Adrian Niman, was named the head chef at opening, and held the title of executive chef at the restaurant through much of its operation. As of 2026, Lia Silva is the executive chef.

To sustain operations during the COVID-19 pandemic while restrictions prevented or reduced the ability for patrons to dine on-site, the restaurant focused on a combination of takeout business and a street-side patio to attract customers.

RASA's sister restaurant, SARA, whose name is an anagram of the former, has also been recognized in the Michelin Guide, receiving a "Recommended" designation.

==Concept==
The restaurant embraces a contemporary culinary approach, drawing inspiration from a variety of sources rather than adhering to the foods, traditions, or techniques of a specific region.

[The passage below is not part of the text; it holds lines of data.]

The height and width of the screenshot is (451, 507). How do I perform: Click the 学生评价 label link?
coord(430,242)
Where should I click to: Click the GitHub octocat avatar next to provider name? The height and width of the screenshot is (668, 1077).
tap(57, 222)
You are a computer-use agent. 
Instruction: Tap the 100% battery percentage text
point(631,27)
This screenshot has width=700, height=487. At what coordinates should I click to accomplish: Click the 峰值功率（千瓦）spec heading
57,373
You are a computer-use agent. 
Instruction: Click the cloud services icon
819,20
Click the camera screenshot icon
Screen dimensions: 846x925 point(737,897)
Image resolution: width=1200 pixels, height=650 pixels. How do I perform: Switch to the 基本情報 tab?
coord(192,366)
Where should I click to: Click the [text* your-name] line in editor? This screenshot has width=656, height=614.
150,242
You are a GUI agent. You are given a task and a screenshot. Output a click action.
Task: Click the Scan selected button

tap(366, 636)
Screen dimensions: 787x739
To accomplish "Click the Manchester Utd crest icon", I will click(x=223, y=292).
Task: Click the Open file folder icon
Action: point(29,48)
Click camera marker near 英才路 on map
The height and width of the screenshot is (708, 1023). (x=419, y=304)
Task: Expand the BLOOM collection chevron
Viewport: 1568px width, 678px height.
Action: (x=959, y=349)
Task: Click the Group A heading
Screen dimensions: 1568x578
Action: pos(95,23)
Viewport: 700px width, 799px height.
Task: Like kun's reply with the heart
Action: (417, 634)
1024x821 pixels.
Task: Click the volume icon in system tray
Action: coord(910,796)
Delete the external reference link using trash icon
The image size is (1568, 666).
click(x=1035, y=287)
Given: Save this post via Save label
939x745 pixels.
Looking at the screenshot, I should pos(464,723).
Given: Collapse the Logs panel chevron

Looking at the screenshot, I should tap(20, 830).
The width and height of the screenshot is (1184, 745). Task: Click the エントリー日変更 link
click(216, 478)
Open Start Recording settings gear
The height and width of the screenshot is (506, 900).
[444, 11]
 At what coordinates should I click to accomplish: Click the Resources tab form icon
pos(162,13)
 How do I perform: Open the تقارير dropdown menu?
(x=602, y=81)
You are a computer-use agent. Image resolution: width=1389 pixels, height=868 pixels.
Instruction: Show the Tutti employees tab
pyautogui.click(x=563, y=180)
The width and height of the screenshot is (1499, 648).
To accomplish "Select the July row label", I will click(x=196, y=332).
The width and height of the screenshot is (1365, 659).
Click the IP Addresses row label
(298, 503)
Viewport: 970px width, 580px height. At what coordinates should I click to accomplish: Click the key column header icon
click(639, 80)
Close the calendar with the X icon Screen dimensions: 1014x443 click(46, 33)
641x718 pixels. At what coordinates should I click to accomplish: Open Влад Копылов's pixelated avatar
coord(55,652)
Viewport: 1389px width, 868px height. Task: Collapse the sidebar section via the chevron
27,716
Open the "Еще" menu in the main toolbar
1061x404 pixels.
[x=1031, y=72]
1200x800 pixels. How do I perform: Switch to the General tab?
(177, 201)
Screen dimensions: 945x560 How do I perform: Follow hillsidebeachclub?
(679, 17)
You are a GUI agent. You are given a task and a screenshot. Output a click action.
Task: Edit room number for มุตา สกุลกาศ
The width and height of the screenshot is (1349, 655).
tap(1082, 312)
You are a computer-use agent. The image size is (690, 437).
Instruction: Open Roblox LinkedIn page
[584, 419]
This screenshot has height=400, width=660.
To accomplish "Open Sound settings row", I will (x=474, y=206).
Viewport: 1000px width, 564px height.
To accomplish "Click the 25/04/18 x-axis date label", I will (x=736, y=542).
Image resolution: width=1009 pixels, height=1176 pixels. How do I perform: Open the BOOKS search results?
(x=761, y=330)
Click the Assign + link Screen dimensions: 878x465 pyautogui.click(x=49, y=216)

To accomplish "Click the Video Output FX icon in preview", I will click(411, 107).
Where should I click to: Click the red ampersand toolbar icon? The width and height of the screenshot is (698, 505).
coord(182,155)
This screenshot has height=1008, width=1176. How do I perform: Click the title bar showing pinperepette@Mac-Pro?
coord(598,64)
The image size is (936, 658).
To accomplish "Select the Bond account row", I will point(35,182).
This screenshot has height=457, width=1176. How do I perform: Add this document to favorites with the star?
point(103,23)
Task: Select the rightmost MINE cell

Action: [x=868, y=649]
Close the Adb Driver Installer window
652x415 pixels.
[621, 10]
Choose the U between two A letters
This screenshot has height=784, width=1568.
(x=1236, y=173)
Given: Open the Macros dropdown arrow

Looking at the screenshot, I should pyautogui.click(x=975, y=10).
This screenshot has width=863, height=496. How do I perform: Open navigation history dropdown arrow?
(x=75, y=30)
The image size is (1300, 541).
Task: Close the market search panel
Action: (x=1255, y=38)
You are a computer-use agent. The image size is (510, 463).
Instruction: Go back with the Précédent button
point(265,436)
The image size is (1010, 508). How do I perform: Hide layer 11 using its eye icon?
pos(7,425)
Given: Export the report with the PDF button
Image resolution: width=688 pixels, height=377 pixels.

The restaurant's wine card has a strong focus on bottles that are produced in Ontario.

==Recognition==
The business was named a Bib Gourmand restaurant by the Michelin Guide at Toronto's 2024 Michelin Guide ceremony, and retained this designation in 2025. A Bib Gourmand recognition is awarded to restaurants who offer "exceptionally good food at moderate prices." Michelin commended the restaurant's ability to cook good food while maintaining a relaxed ambiance. Dishes highlighted by Michelin include the sea bream ceviche with chili oil, lamb vindaloo dumplings, and the house burger made with beef cheek.